(DATA LISTING)

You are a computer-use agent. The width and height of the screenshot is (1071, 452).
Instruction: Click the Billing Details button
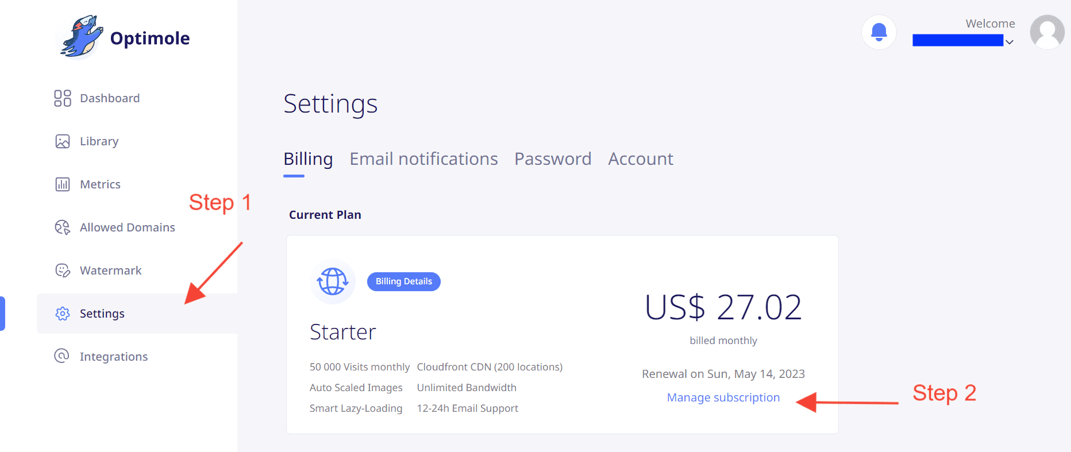pyautogui.click(x=403, y=281)
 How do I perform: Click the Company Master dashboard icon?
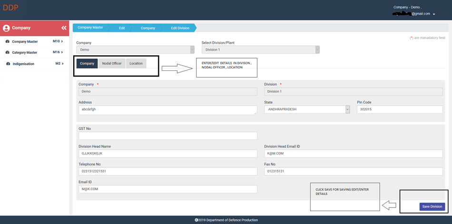point(8,41)
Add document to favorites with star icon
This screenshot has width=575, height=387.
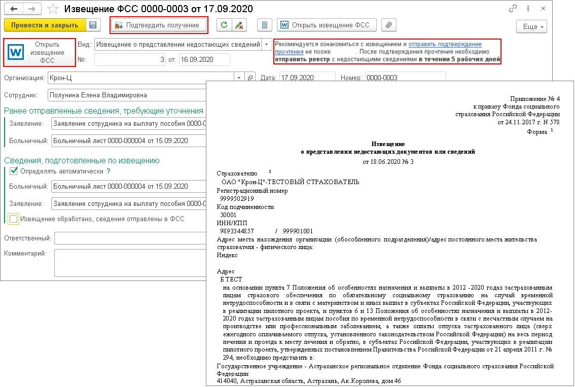[52, 9]
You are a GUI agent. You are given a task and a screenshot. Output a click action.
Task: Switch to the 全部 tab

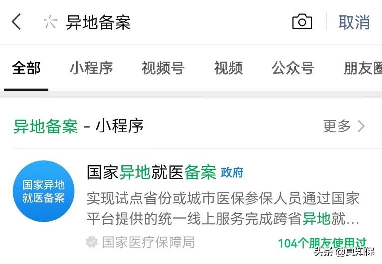tap(26, 68)
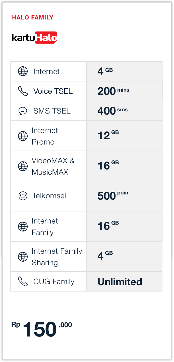
Task: Click the globe icon beside Internet Promo
Action: coord(23,136)
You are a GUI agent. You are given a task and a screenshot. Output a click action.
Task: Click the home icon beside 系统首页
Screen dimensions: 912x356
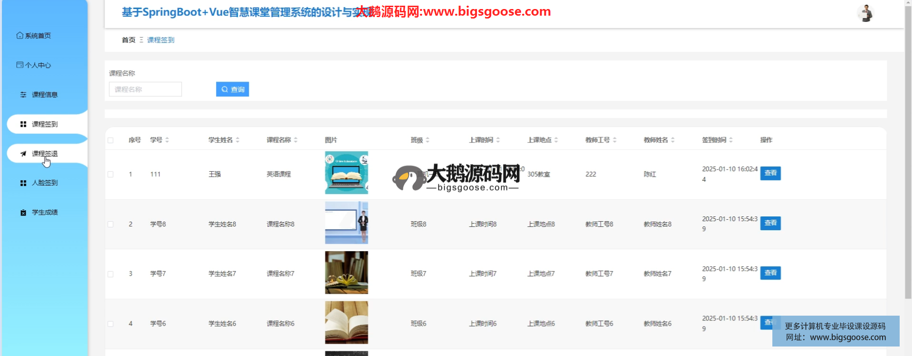(19, 36)
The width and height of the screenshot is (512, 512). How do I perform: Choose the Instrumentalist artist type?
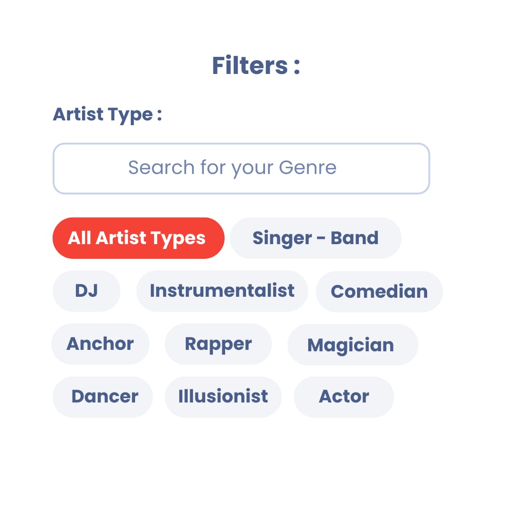coord(222,291)
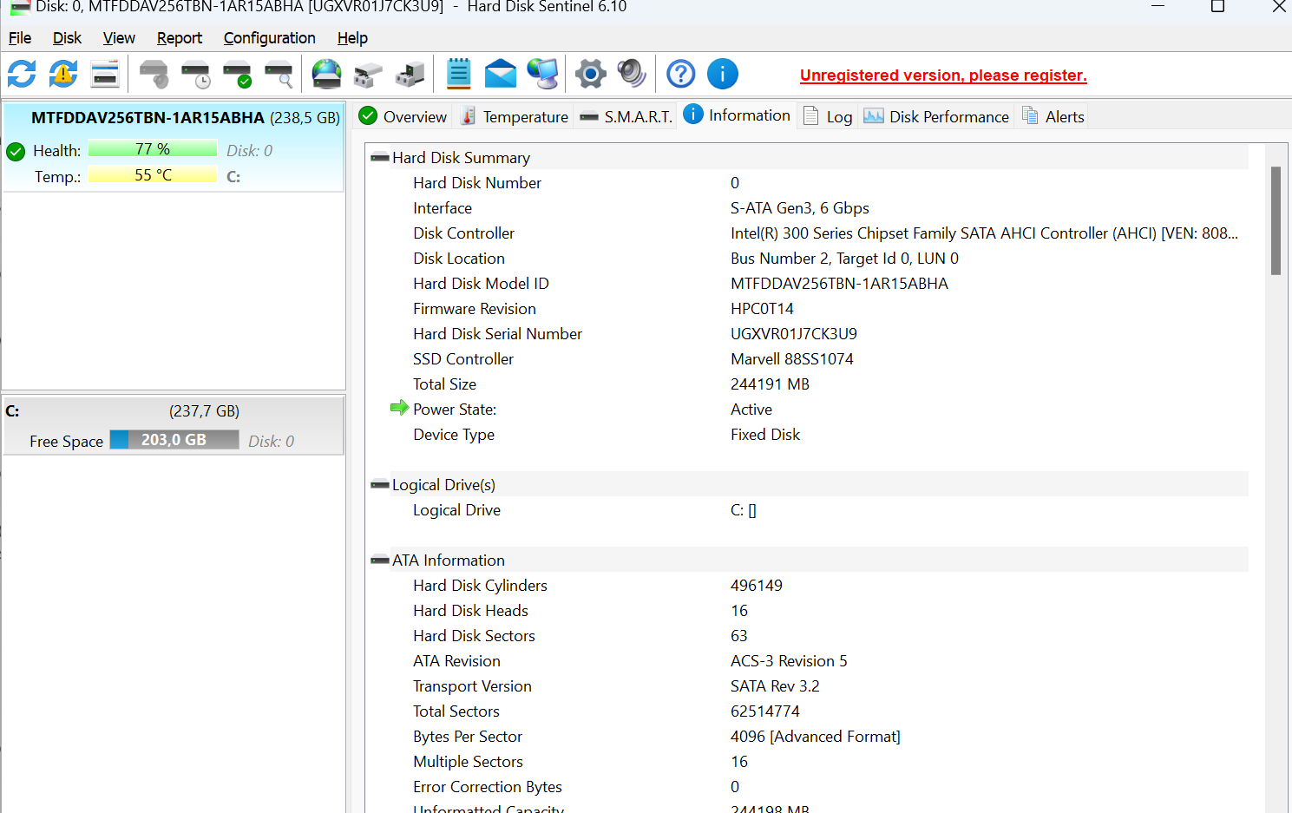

(End DATA LISTING)

> TASK STATEMENT: Give again exactly the lines from the one holding "Instruction: Click the Billing Details button" to the final line of the records, both ends included, and nothing more. Pictures do not belong in the copy.

> ANSWER SPACE:
Instruction: Click the Billing Details button
pyautogui.click(x=403, y=281)
 How do I perform: Click the Company Master dashboard icon?
point(8,41)
Add document to favorites with star icon
This screenshot has width=575, height=387.
[52, 9]
You are a GUI agent. You are given a task and a screenshot. Output a click action.
Task: Switch to the 全部 tab

tap(26, 68)
Task: Click the globe icon beside Internet Promo
Action: coord(23,136)
You are a GUI agent. You are given a task and a screenshot. Output a click action.
Task: Click the home icon beside 系统首页
Screen dimensions: 912x356
(19, 36)
The width and height of the screenshot is (512, 512). How do I perform: Choose the Instrumentalist artist type?
coord(222,291)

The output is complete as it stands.